[Saved data entries]
══════

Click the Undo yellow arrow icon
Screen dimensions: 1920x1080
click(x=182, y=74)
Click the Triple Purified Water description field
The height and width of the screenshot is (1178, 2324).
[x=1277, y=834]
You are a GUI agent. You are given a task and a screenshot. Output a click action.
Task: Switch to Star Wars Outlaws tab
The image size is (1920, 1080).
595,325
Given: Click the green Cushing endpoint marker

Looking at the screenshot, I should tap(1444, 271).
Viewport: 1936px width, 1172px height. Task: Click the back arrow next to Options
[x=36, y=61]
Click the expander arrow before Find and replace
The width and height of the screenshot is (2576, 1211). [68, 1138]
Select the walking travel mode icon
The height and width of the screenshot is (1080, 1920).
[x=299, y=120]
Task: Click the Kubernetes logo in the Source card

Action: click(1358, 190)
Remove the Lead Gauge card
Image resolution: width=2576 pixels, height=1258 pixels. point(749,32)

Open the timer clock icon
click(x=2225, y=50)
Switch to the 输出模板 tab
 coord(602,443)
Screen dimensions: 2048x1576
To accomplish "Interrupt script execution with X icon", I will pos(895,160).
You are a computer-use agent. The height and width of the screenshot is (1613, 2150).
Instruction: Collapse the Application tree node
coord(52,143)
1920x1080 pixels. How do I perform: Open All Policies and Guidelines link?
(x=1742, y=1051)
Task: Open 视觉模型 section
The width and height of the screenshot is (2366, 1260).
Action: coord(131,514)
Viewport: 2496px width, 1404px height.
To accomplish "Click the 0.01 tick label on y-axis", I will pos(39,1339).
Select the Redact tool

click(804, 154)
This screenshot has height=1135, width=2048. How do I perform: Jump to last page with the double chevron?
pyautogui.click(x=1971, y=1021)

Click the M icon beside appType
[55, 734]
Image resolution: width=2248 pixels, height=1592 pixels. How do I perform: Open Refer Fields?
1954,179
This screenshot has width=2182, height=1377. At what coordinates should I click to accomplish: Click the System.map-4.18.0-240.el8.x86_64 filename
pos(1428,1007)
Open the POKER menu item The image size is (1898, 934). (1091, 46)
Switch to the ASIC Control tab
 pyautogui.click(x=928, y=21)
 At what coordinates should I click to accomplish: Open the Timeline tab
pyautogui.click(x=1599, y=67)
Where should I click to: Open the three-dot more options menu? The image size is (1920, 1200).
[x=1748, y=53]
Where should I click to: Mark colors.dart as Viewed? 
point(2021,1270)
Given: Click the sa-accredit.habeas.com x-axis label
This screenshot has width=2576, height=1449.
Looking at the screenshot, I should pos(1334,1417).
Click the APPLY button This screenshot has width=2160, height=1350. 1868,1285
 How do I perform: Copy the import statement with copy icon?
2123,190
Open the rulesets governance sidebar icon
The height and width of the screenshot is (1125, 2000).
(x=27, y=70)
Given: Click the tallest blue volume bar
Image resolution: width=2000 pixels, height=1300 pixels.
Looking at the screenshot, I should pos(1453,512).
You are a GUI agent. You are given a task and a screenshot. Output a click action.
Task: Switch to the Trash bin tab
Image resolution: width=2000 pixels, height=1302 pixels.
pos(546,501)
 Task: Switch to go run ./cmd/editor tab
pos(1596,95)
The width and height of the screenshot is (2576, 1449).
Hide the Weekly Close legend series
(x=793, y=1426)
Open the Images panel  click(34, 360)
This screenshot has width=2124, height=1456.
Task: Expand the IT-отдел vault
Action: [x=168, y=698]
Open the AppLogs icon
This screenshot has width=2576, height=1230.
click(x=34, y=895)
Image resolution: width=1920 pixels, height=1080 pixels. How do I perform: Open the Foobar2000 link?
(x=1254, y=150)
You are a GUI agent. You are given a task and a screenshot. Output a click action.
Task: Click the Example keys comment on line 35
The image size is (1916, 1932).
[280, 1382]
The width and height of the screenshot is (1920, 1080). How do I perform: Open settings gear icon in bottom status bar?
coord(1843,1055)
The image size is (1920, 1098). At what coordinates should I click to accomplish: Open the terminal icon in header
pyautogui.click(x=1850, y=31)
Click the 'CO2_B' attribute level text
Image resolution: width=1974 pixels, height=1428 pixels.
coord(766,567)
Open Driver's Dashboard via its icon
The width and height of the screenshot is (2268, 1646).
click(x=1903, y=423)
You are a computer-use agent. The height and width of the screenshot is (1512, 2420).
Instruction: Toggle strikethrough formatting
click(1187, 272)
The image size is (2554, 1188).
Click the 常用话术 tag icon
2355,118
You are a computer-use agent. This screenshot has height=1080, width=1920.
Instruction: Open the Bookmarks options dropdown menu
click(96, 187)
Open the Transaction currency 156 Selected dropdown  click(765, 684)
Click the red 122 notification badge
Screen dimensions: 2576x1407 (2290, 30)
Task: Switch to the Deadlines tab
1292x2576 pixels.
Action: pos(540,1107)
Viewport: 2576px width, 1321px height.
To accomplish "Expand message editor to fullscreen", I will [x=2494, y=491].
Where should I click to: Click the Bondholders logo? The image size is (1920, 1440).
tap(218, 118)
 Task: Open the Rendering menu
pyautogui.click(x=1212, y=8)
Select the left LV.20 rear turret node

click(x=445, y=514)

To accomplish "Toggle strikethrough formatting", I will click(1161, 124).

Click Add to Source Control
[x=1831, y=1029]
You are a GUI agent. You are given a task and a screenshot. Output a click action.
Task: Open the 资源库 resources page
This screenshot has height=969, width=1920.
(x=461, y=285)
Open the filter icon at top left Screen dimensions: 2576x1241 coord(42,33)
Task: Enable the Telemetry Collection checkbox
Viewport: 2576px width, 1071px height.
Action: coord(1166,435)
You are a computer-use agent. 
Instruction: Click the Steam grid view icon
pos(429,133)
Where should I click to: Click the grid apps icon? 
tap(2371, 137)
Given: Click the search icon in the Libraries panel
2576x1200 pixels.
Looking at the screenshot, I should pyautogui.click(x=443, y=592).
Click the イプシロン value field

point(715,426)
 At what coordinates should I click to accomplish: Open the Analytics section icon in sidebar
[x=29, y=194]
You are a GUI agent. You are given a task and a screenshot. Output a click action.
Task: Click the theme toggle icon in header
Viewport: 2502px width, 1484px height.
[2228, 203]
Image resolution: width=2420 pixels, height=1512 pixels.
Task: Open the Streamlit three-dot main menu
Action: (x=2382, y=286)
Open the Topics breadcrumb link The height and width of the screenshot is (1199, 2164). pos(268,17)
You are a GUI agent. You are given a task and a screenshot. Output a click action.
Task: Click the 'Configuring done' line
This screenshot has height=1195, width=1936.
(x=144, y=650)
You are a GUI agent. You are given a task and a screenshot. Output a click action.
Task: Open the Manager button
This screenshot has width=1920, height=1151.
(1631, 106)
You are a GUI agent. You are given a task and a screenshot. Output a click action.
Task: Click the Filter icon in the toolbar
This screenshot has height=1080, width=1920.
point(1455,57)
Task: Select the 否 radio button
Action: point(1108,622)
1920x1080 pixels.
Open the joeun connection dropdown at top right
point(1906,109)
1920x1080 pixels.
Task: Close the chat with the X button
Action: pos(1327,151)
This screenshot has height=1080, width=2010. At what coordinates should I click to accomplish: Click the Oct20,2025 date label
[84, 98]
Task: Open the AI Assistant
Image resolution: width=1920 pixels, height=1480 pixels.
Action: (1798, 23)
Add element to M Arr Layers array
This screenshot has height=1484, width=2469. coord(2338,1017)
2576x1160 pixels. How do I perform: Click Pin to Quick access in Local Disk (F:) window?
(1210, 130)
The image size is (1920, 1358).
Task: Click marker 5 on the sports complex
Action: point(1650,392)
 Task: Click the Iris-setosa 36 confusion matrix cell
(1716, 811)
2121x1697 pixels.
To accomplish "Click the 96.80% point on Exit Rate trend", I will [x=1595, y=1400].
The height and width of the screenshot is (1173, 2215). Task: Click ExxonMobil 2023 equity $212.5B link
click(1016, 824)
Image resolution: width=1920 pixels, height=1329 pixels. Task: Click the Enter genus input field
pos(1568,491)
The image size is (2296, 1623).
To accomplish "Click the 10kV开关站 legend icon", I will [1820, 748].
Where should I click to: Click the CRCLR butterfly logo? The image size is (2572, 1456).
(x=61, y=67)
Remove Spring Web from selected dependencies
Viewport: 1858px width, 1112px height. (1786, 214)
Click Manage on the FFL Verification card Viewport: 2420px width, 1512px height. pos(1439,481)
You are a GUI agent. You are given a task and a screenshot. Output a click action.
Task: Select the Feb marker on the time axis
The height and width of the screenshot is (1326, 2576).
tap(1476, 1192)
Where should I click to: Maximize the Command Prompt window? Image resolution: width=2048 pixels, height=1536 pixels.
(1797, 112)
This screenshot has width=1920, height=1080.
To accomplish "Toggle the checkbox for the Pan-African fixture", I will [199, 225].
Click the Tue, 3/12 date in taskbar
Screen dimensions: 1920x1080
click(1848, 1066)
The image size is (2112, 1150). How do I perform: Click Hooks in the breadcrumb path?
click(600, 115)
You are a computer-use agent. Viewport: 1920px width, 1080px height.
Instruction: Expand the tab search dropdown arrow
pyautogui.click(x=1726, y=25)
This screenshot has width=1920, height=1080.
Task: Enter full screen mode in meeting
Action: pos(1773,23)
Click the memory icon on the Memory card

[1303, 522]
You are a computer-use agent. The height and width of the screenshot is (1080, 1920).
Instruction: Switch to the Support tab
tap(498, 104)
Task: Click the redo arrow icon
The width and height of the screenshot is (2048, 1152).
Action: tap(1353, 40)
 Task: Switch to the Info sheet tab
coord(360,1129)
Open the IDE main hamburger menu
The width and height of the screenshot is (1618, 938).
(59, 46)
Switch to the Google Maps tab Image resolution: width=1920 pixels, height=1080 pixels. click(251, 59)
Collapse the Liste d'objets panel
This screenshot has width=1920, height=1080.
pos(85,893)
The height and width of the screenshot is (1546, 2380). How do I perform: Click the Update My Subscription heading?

══════

Scan the records above and report how many lines include the word "computer", without any other text.

EXERCISE SOLUTION
6